Give the data again, word for word.
##### Recorded information
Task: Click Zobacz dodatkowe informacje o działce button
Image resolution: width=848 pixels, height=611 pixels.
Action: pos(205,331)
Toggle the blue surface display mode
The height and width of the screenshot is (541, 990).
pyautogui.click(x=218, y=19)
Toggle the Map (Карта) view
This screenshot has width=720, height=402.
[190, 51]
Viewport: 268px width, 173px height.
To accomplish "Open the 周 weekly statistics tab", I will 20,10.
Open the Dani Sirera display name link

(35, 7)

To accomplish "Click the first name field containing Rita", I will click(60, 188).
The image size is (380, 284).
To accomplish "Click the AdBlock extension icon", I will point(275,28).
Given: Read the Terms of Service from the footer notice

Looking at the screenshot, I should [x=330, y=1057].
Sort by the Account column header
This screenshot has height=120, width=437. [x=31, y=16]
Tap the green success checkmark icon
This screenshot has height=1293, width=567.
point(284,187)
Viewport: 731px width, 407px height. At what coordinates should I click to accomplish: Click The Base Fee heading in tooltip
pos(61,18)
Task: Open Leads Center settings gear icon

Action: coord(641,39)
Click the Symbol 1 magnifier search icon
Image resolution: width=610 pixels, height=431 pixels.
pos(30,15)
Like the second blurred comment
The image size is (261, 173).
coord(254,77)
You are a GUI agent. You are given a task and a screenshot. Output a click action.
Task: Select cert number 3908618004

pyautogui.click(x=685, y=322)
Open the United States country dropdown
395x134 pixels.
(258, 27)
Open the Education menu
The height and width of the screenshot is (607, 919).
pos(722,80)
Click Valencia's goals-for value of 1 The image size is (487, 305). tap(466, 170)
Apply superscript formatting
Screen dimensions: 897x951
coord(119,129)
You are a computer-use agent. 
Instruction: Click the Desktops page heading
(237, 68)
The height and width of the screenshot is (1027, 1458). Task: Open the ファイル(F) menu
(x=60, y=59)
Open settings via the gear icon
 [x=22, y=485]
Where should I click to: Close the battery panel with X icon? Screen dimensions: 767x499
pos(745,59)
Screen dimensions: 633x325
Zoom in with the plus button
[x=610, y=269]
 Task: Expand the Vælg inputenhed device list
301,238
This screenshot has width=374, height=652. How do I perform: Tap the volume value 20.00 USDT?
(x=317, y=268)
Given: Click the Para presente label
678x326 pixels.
##########
Response for this exercise:
Task: Click Zobacz dodatkowe informacje o działce button
Image resolution: width=848 pixels, height=611 pixels.
Action: pos(205,331)
Toggle the blue surface display mode
The height and width of the screenshot is (541, 990).
pyautogui.click(x=218, y=19)
Toggle the Map (Карта) view
This screenshot has width=720, height=402.
[190, 51]
Viewport: 268px width, 173px height.
To accomplish "Open the 周 weekly statistics tab", I will 20,10.
Open the Dani Sirera display name link

(35, 7)

To accomplish "Click the first name field containing Rita", I will click(60, 188).
The image size is (380, 284).
To accomplish "Click the AdBlock extension icon", I will point(275,28).
Given: Read the Terms of Service from the footer notice

Looking at the screenshot, I should [x=330, y=1057].
Sort by the Account column header
This screenshot has height=120, width=437. [x=31, y=16]
Tap the green success checkmark icon
This screenshot has height=1293, width=567.
point(284,187)
Viewport: 731px width, 407px height. At what coordinates should I click to accomplish: Click The Base Fee heading in tooltip
pos(61,18)
Task: Open Leads Center settings gear icon

Action: coord(641,39)
Click the Symbol 1 magnifier search icon
Image resolution: width=610 pixels, height=431 pixels.
pos(30,15)
Like the second blurred comment
The image size is (261, 173).
coord(254,77)
You are a GUI agent. You are given a task and a screenshot. Output a click action.
Task: Select cert number 3908618004

pyautogui.click(x=685, y=322)
Open the United States country dropdown
395x134 pixels.
(258, 27)
Open the Education menu
The height and width of the screenshot is (607, 919).
pos(722,80)
Click Valencia's goals-for value of 1 The image size is (487, 305). tap(466, 170)
Apply superscript formatting
Screen dimensions: 897x951
coord(119,129)
You are a computer-use agent. 
Instruction: Click the Desktops page heading
(237, 68)
The height and width of the screenshot is (1027, 1458). Task: Open the ファイル(F) menu
(x=60, y=59)
Open settings via the gear icon
 [x=22, y=485]
Where should I click to: Close the battery panel with X icon? Screen dimensions: 767x499
pos(745,59)
Screen dimensions: 633x325
Zoom in with the plus button
[x=610, y=269]
 Task: Expand the Vælg inputenhed device list
301,238
This screenshot has width=374, height=652. How do I perform: Tap the volume value 20.00 USDT?
(x=317, y=268)
Given: Click the Para presente label
678x326 pixels.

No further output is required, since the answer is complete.